Als besagte Begleitung eintrifft, verabschieden wir uns per Fistbump von der Ratte und begeben uns in die Venue, wo wir überraschenderweise nicht nach rechts in die Sputnikhalle, sondern nach links ins Café Sputnik geleitet werden, wo die Supportband A kew’s tag ihr Set bereits begonnen hatten. Das Café ist zwar etwas kleiner als die Sputnikhalle, dafür architektonisch aber sehr viel angenehmer als die alternative Location es gewesen wäre. Darüber hinaus hat man hier erst vor kurzem eine neue Lichtanlage installiert, die die drei Musiker von A kew’s tag atmosphärisch in Szene setzt. Es handelt sich bei der Band um eine zugegebenermaßen etwas weirde, aber ziemlich coole Symbiose aus technischen Metal-Geschrammel, inklusive Drum-Gewitter und schrägen Taktarten, und dem Klang einer Akustikgitarre. Dieser ungewöhnlichen Kombination entnehmen A kew’s tag auch ihren Bandnamen. Und bereits jetzt steht ein beachtlicher Teil der Anwesenden interessiert und kopf- und fußwippend vor der Bühne, um sich den Auftritt des Trios anzuschauen.
Nachdem sich die Supportband unter Jubel verabschiedet, beginnt in Windeseile eine der flottesten Umbaupausen, die ich auf einem Konzert je erlebt habe.
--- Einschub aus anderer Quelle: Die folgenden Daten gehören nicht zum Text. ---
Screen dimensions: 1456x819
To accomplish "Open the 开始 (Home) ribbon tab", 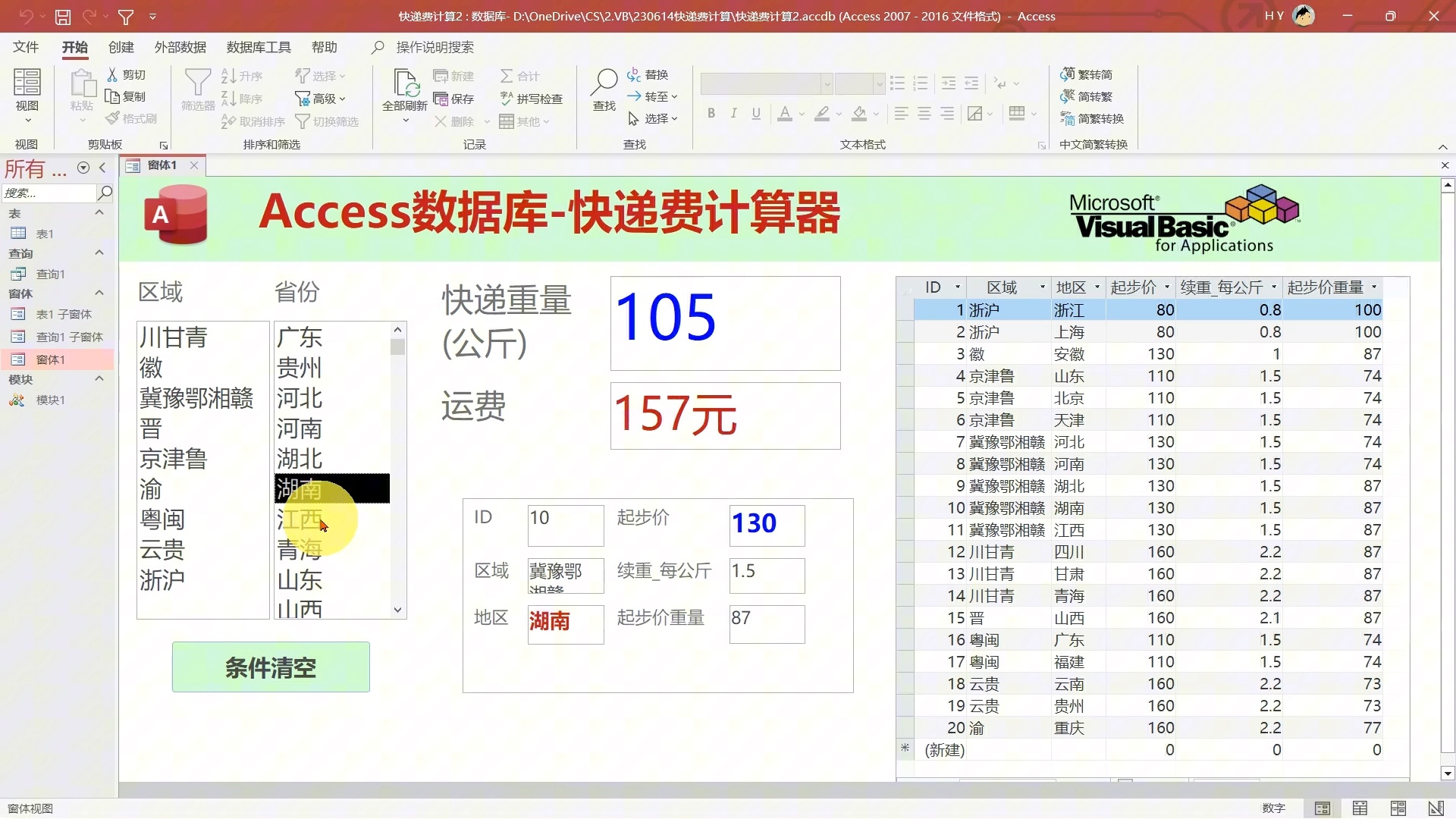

Kaum eine halbe Stunde dauert es, bis die Lichter abgedunkelt werden und The Hirsch Effekt die Bühne betreten. Als “Einlaufmusik” ertönt dabei der Song “Your Love” der 80er-Rockband The Outfield. Amüsiert schmunzelnd betrachte ich, wie Bandmitglieder unter Hüftschwüngen zum Chorus ihre Instrumente anlegen und. Bumm. Lichter aus. Lichter an. Lichter flackern. Alles ist laut, irgendjemand schreit. Ich brauche beinahe bis zum ersten Refrain des “echten” Openers “Agnosie”, bis ich kapiere, was hier gerade passiert ist. Völlig ohne Übergang beginnen The Hirsch Effekt mitten im Refrain von “Your Love” ihr Set. Was für ein Auftakt!
Die neue Lichtanlage des Café Sputnik macht sich an diesem Abend tausendfach bezahlt. Nebel und Strahler hüllen die Band zeitweise fast komplett in schimmernden Dunst, nur um im nächsten Moment wieder stroboskopartig die wilden Melodien der Band zu spiegeln. Die ersten fünf Songs des Abends sind aus altgedienten Hits der Band-Diskografie zusammengestellt und bringen das augenscheinlich sehr angetane Publikum Reihenweise zum Headbangen. Viel Bewegung entsteht allerdings nicht, was wohl auch der völligen Überforderung damit zu schulden ist, wie man sich zu dieser Musik mit ihren x Taktwechseln pro Minute überhaupt koordiniert anspringen sollte. Meine Begleitung für diesen Abend ist selbst Schlagzeuger und leidet an der Berufskrankheit vieler Musiker, Konzerte teilweise etwas zu überanalysieren. Das äußert sich dann in Bemerkungen wie “ich geh mal kurz den Sweetspot auschecken,” oder der ironischen Frage “Wo ist die 1?,” die kurz darauf mit “ah, da ist sie” beantwortet wird. Mich erheitert und beeindruckt diese Auffassungsgabe gleichermaßen, denn mir wird spätestens seit dem zweiten Song komplett schwindelig, wenn ich versuche, da irgendwo einen Takt rauszuhören.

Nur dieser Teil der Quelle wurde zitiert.